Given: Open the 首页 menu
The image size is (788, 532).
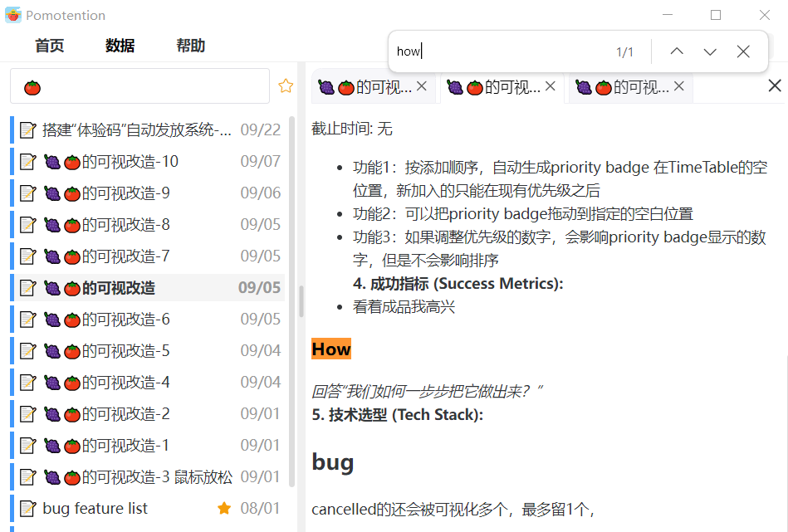Looking at the screenshot, I should pos(49,46).
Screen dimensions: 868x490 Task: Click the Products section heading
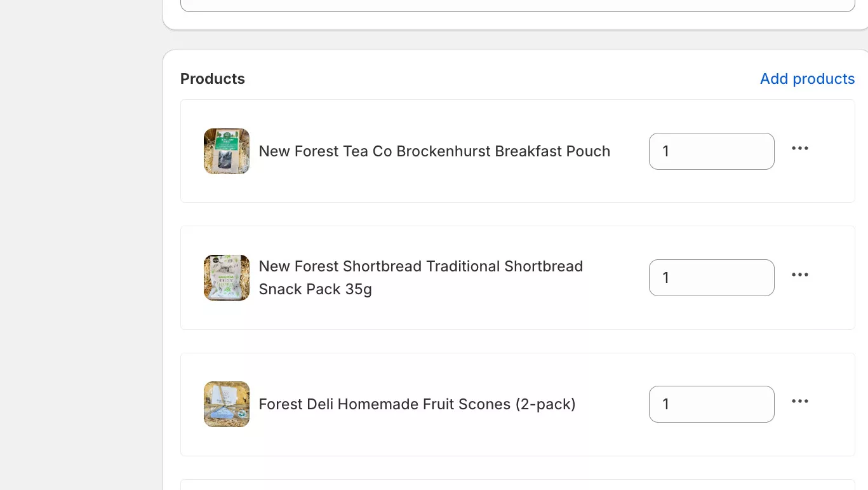click(x=212, y=79)
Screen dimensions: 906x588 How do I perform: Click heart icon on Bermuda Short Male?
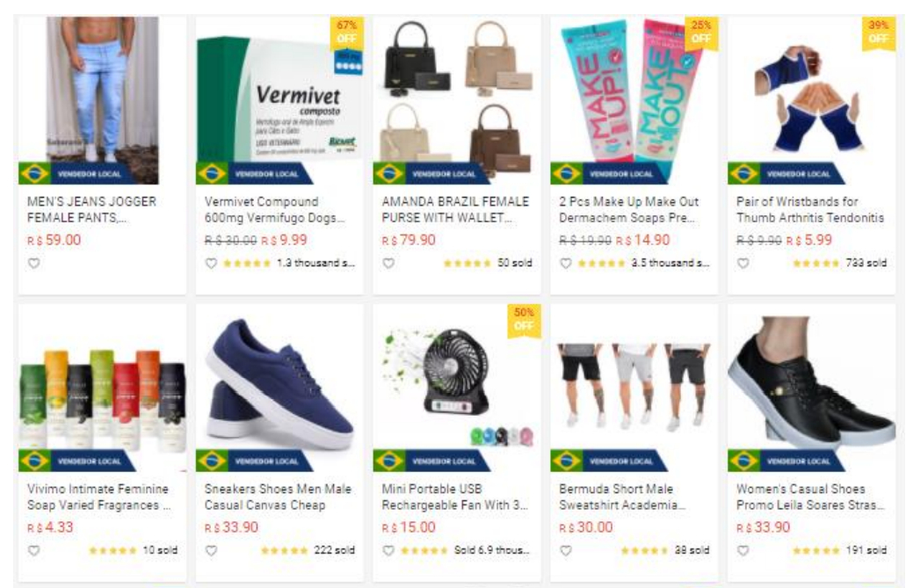coord(566,550)
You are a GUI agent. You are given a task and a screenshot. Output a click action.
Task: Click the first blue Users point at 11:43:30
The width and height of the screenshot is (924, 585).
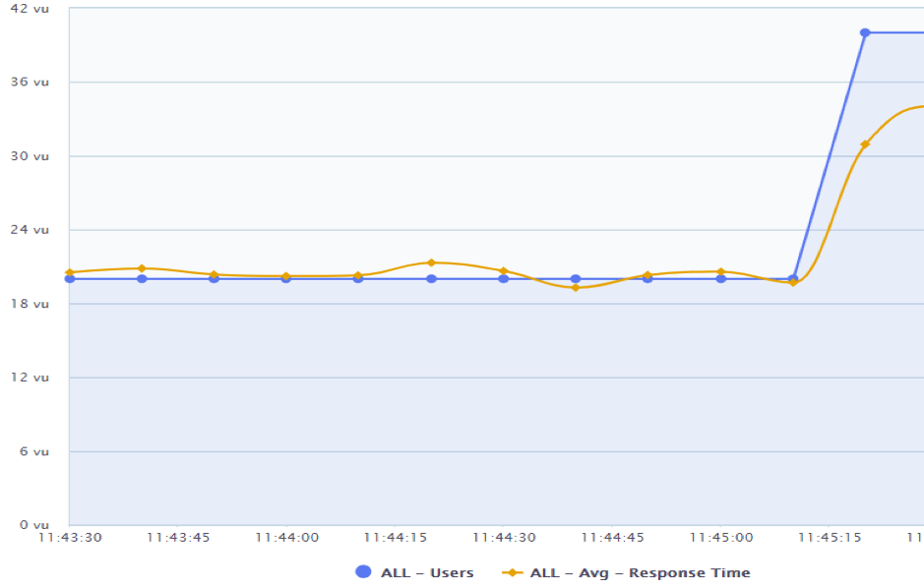tap(69, 279)
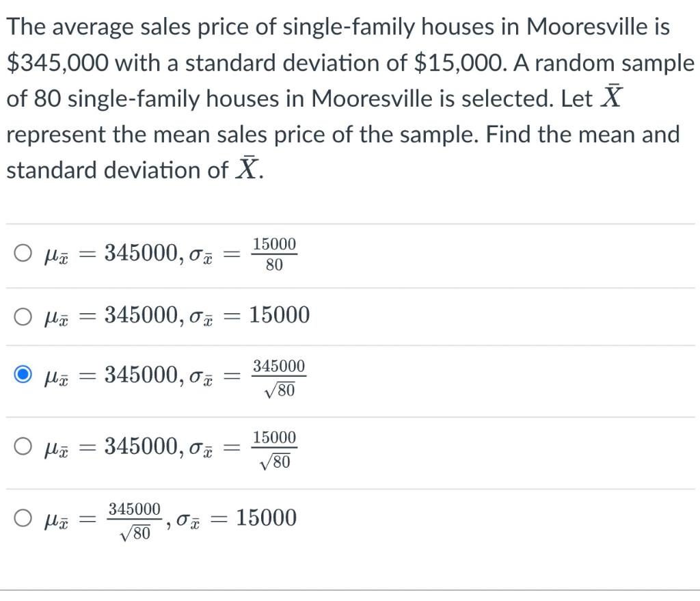
Task: Click the correct standard error answer option
Action: click(x=23, y=446)
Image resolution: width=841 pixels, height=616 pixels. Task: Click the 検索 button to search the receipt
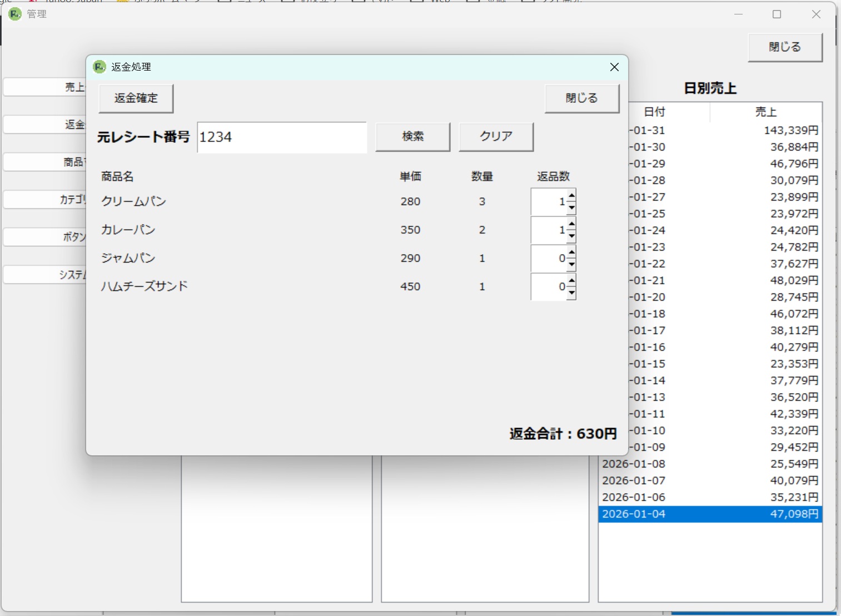412,137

━━━━

WHAT YOU WILL DO: Repeat the material exactly as it reads, without any of its pictures.

WRITTEN RESPONSE:
Given: Open the 首页 menu
The image size is (788, 532).
Looking at the screenshot, I should pos(49,46).
Screen dimensions: 868x490 Task: Click the Products section heading
click(x=212, y=79)
Screen dimensions: 906x588 How do I perform: Click heart icon on Bermuda Short Male?
coord(566,550)
You are a GUI agent. You are given a task and a screenshot. Output a click action.
Task: Click the first blue Users point at 11:43:30
The width and height of the screenshot is (924, 585).
tap(69, 279)
Task: Click the correct standard error answer option
Action: click(x=23, y=446)
Image resolution: width=841 pixels, height=616 pixels. Task: Click the 検索 button to search the receipt
412,137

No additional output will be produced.